Unordered proteins, unfolded peptides, and several "random coil" models have been shown to have local conformations similar to that of polyproline II (PPII). Inter-residue coupling of selected residues in a series of related peptides having predominantly PPII conformations were measured using IR, VCD, and Raman spectra of selected variants that were doubly C(1)-labeled with (13)C on the amide C═O. The characteristics of the (13)C═O component of the IR, VCD, and Raman amide I' bands and their sensitivity to the local structure of the peptide are compared to predictions based on DFT level calculations for related structures and used to estimate coupling interactions between pairs of C═O groups along the backbone of this helical structure.
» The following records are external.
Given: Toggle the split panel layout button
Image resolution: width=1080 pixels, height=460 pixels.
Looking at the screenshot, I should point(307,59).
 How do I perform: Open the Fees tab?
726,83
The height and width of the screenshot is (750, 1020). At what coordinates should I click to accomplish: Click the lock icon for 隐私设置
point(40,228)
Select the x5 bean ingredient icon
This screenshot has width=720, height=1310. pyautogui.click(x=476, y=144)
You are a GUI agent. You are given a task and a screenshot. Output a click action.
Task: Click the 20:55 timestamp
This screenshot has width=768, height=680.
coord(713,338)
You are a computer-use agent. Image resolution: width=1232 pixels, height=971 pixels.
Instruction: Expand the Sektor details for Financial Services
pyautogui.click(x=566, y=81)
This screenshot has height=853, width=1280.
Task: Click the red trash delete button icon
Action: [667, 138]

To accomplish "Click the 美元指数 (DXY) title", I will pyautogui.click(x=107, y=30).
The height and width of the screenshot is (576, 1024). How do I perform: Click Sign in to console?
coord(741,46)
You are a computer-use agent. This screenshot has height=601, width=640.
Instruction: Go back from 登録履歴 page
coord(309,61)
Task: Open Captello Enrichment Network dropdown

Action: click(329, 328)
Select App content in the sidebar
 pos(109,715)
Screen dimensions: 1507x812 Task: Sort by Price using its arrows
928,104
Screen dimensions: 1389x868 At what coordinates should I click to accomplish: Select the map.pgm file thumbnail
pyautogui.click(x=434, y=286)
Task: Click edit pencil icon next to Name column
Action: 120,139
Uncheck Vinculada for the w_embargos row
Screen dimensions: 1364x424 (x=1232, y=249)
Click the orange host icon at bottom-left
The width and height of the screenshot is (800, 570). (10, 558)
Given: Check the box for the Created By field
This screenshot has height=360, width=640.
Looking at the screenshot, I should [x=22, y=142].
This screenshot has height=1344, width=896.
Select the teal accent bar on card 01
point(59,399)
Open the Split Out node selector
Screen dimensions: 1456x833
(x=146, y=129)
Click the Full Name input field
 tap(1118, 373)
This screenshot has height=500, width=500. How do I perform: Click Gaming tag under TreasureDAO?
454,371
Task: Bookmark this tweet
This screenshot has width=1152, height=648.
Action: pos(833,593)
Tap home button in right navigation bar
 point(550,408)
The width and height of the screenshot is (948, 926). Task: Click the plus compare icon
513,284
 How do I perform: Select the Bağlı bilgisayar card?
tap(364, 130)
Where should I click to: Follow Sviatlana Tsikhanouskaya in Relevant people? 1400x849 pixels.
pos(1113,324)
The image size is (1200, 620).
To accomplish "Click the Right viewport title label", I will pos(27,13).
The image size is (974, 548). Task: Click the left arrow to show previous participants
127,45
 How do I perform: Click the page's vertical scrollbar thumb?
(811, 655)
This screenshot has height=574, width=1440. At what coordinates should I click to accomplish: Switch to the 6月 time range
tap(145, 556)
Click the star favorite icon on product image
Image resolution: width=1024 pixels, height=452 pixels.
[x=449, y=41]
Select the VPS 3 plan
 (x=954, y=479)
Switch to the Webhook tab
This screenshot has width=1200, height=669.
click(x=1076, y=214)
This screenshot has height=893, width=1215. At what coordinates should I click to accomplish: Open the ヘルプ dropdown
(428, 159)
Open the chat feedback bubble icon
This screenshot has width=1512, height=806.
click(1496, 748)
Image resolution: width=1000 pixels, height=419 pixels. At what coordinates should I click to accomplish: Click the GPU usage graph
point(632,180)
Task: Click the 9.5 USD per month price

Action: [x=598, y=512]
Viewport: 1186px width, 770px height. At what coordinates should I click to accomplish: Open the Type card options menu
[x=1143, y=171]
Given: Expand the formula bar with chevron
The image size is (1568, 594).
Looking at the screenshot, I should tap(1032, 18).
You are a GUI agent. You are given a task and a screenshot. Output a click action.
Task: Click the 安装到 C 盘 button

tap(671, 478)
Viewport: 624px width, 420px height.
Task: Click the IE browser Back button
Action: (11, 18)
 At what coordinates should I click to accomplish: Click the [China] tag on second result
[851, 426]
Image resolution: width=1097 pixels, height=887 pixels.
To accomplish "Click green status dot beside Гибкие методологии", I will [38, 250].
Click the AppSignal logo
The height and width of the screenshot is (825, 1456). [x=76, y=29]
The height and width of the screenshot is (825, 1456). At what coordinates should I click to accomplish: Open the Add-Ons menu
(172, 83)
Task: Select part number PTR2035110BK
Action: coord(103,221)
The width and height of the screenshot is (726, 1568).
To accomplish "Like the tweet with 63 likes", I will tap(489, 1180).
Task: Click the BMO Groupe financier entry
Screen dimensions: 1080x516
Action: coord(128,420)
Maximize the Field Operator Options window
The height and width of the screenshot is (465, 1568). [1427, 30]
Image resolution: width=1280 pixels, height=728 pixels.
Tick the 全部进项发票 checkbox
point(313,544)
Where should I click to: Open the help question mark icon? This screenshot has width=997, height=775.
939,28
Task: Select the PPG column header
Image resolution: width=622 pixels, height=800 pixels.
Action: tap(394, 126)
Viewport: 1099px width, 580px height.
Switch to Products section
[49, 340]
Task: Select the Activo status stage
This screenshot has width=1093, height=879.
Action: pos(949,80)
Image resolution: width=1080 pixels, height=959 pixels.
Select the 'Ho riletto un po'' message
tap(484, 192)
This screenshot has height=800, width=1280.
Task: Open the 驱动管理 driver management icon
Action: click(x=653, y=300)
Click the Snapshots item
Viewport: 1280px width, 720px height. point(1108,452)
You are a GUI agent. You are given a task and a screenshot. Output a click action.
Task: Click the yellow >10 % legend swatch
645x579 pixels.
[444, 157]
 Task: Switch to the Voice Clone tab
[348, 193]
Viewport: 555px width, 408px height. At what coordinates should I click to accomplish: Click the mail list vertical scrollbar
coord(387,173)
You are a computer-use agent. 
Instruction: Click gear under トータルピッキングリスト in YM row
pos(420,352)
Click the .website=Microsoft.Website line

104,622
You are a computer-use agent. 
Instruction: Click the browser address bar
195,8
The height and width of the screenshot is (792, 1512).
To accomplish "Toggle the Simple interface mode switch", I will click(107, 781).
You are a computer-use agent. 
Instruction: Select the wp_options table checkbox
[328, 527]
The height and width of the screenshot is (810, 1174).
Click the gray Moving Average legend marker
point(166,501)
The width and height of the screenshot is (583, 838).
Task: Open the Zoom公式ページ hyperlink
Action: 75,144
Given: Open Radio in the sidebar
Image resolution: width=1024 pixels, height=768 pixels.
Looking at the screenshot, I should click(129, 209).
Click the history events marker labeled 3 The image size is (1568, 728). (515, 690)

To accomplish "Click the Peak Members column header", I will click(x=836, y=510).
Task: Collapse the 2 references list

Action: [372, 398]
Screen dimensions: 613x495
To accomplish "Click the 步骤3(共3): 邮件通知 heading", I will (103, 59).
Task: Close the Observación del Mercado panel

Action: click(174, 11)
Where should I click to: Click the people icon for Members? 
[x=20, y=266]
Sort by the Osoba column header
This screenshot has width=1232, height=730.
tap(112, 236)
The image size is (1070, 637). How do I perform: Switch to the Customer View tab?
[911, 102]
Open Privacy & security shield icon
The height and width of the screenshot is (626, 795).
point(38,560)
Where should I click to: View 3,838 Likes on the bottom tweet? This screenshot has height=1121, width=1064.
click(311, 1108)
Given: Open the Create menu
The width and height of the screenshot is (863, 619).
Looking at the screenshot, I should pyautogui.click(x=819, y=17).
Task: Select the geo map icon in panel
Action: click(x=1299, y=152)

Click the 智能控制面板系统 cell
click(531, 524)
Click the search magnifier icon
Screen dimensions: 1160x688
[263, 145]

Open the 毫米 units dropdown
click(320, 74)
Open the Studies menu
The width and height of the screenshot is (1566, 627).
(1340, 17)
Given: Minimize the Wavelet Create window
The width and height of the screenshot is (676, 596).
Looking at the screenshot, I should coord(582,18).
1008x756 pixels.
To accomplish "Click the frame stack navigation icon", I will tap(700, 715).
In the PPII case, the coupling is relatively weak, due to the extended structure, yet by combining IR, Raman, and VCD observations with results of DFT level model calculations, we have determined bounds for experimental interaction constants for this structure. Correlation of properties for PPII structures with those of "random coils" can be done by comparing Pro(n) and Pro-rich sequences with Lys-rich sequences. The experimental band shifts and implied couplings reflect the computed results in both cases. Thermal unfolding of these peptides appears to be multistate, with monotonic spectral changes but little evidence of a cooperative (sigmoidal) transition. For the Lys-rich series, a transition from PPII to α-helix structure was induced by TFE addition, and the spectra were fit to an equilibrium model. These spectral changes show a large variation in (13)C═O coupling that occurs with a local conformational change from PPII- to α-helical, which is both well-fit by our theoretical results and offers a new site-specific method of assigning local PPII/disordered vs α-helical (or other) structure.